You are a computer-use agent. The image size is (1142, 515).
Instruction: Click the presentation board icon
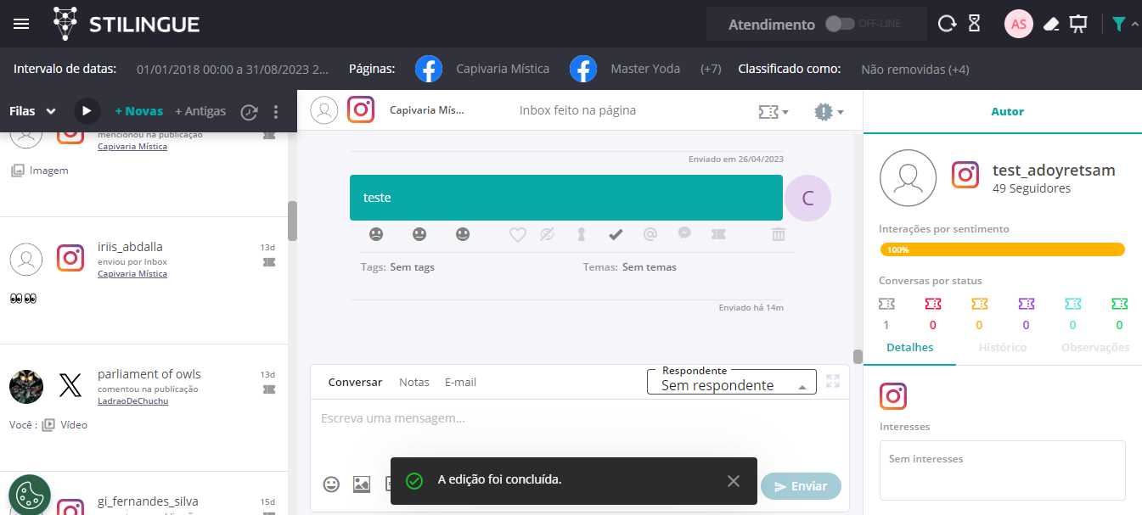(1078, 24)
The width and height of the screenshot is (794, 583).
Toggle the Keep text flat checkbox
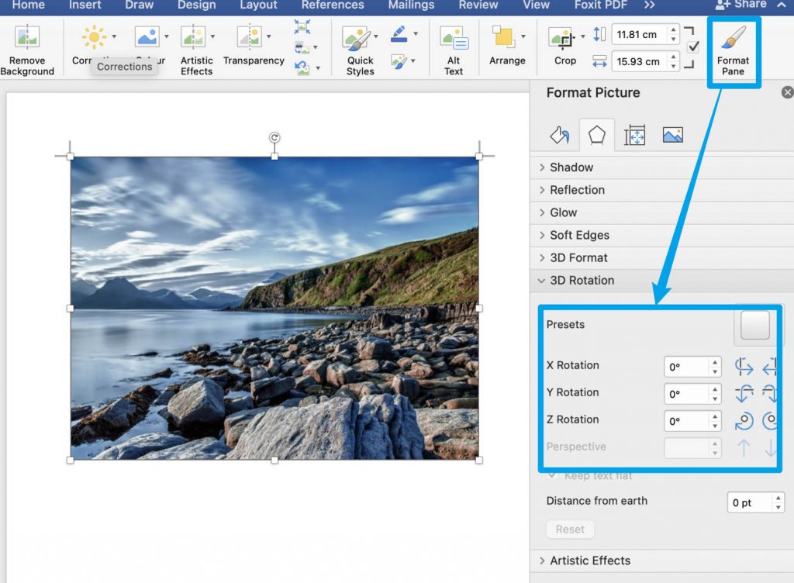[552, 475]
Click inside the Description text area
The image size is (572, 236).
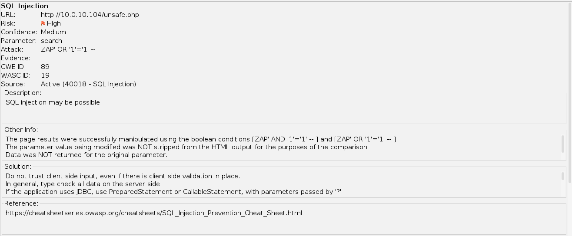pos(283,111)
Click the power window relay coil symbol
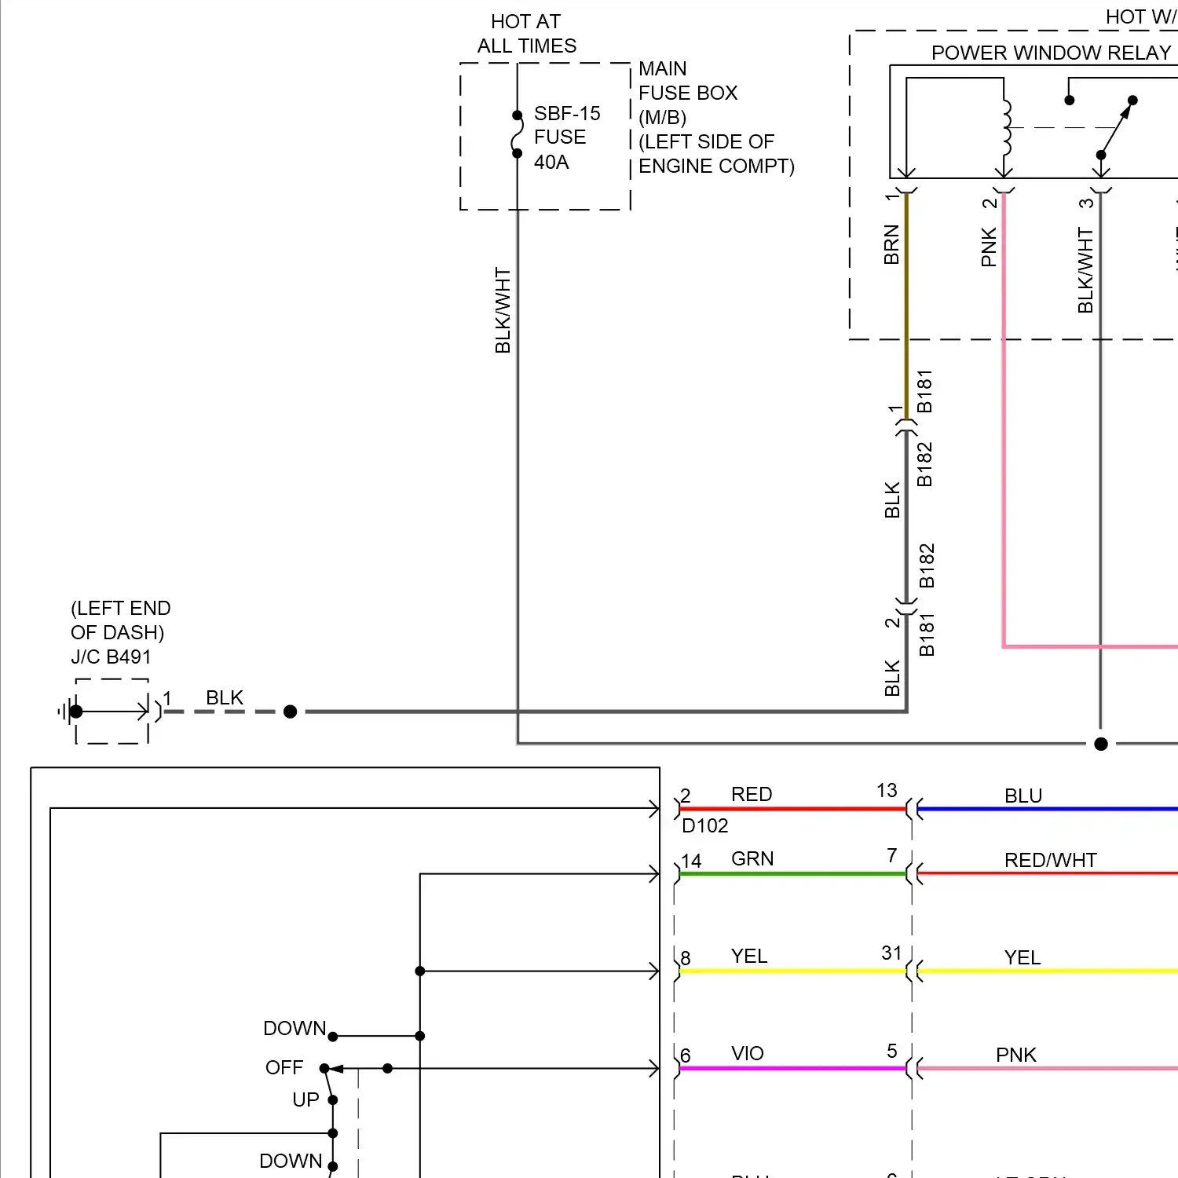The width and height of the screenshot is (1178, 1178). point(1006,127)
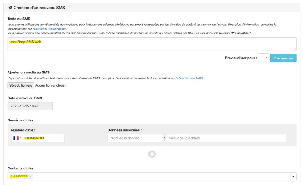Open the l'utilisation des MMS link
This screenshot has width=303, height=185.
tap(189, 78)
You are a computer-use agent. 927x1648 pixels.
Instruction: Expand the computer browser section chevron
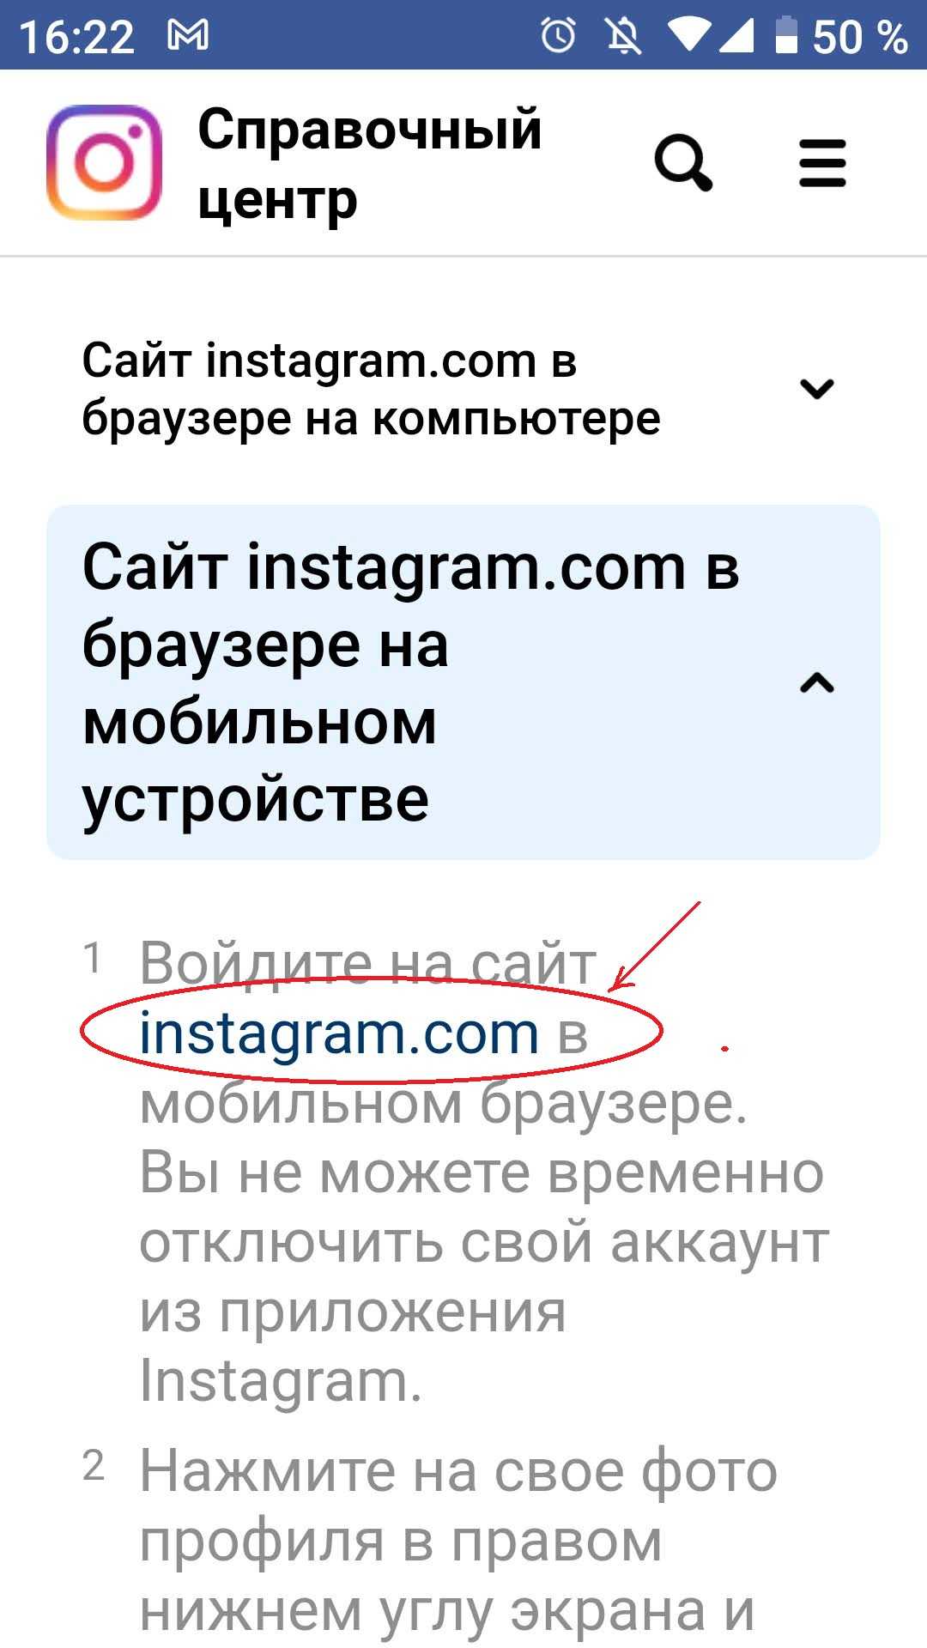(x=816, y=389)
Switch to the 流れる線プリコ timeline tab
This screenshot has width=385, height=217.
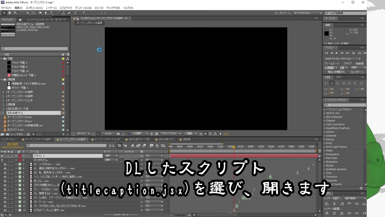tap(166, 140)
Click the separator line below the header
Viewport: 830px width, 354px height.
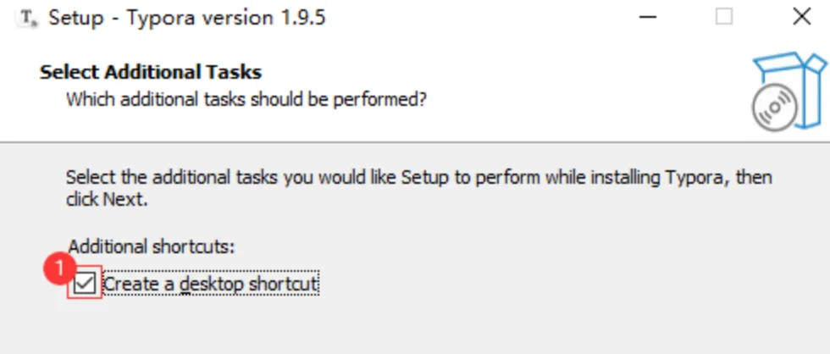click(415, 141)
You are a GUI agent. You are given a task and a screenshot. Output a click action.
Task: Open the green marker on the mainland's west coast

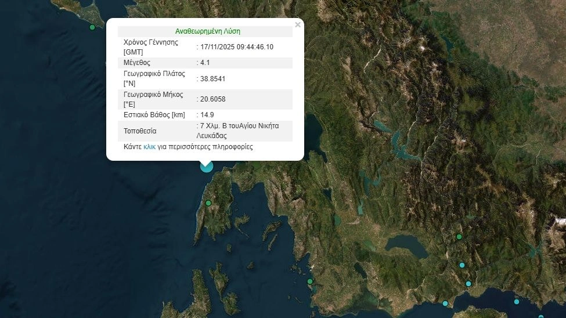click(x=310, y=281)
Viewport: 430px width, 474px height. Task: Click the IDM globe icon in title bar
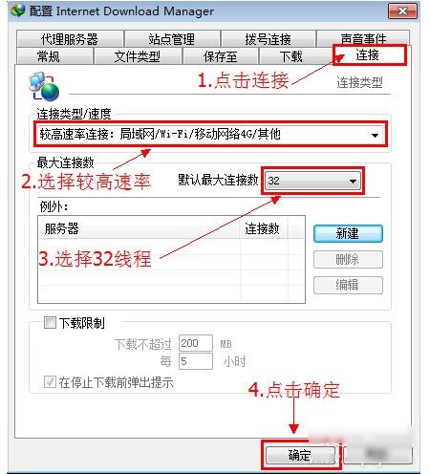click(x=17, y=11)
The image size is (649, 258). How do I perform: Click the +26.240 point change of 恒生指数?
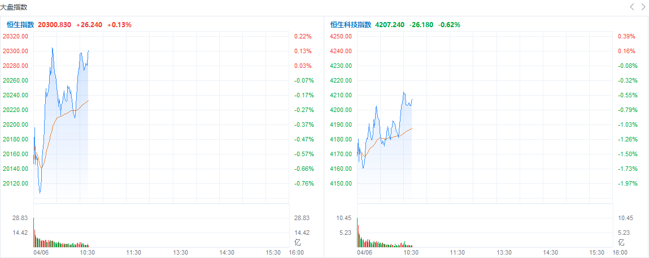pos(89,25)
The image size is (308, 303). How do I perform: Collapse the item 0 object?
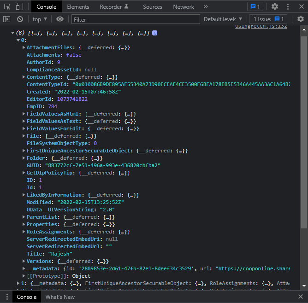click(18, 40)
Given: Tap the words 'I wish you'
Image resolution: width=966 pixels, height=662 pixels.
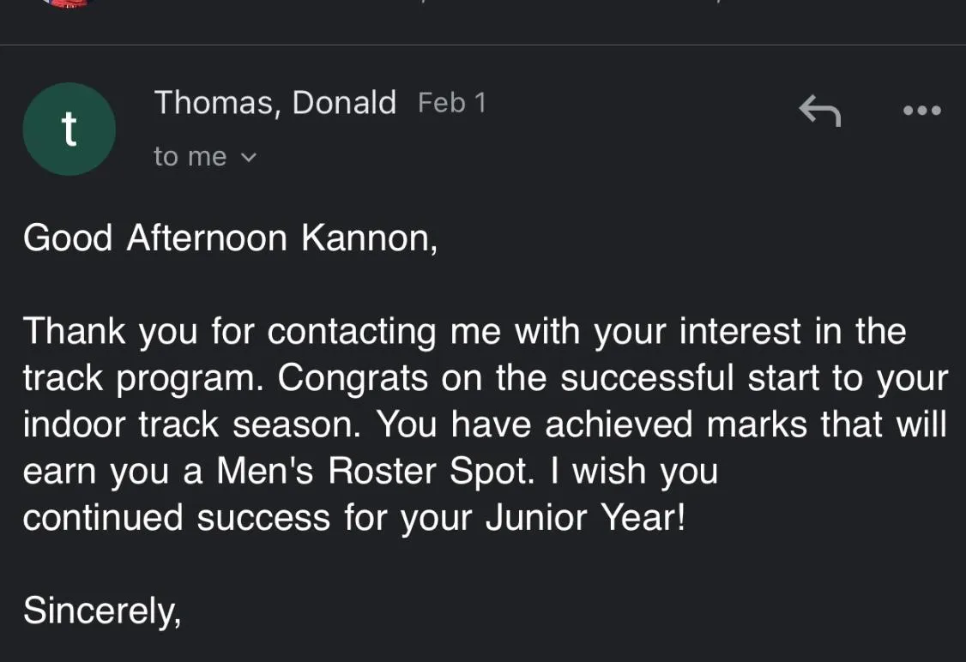Looking at the screenshot, I should [633, 471].
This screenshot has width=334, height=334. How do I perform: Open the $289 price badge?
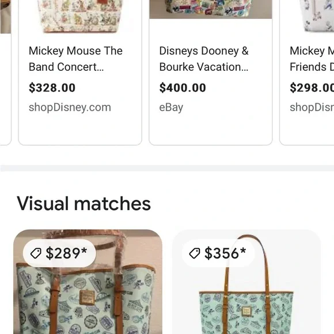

________

### [WORK TASK]
Transcribe every line of the data exactly. No pictures go in the copy.

### [RESPONSE TO THE TASK]
You are a computer-use agent. The image size is (1142, 515).
Instruction: Click the presentation board icon
(1078, 24)
The width and height of the screenshot is (794, 583).
Toggle the Keep text flat checkbox
[552, 475]
Click inside the Description text area
The image size is (572, 236).
pos(283,111)
Click the power window relay coil symbol
The width and height of the screenshot is (1178, 1178). point(1006,127)
Open the l'utilisation des MMS link
This screenshot has width=303, height=185.
tap(189, 78)
You are a computer-use agent. 927x1648 pixels.
Instruction: Expand the computer browser section chevron
(x=816, y=389)
Switch to the 流れる線プリコ timeline tab
This screenshot has width=385, height=217.
tap(166, 140)
Click the separator line below the header
Viewport: 830px width, 354px height.
click(415, 141)
You are a GUI agent. You are given a task and a screenshot. Output a click action.
Task: Open the green marker on the mainland's west coast

click(x=310, y=281)
Viewport: 430px width, 474px height. Task: Click the IDM globe icon in title bar
click(x=17, y=11)
The image size is (649, 258). How do I perform: Click the +26.240 point change of 恒生指数?
pos(89,25)
The image size is (308, 303). How do I perform: Collapse the item 0 object?
click(18, 40)
Given: Tap the words 'I wish you'
Image resolution: width=966 pixels, height=662 pixels.
Looking at the screenshot, I should [633, 471].
This screenshot has width=334, height=334. How do I perform: Open the $289 price badge?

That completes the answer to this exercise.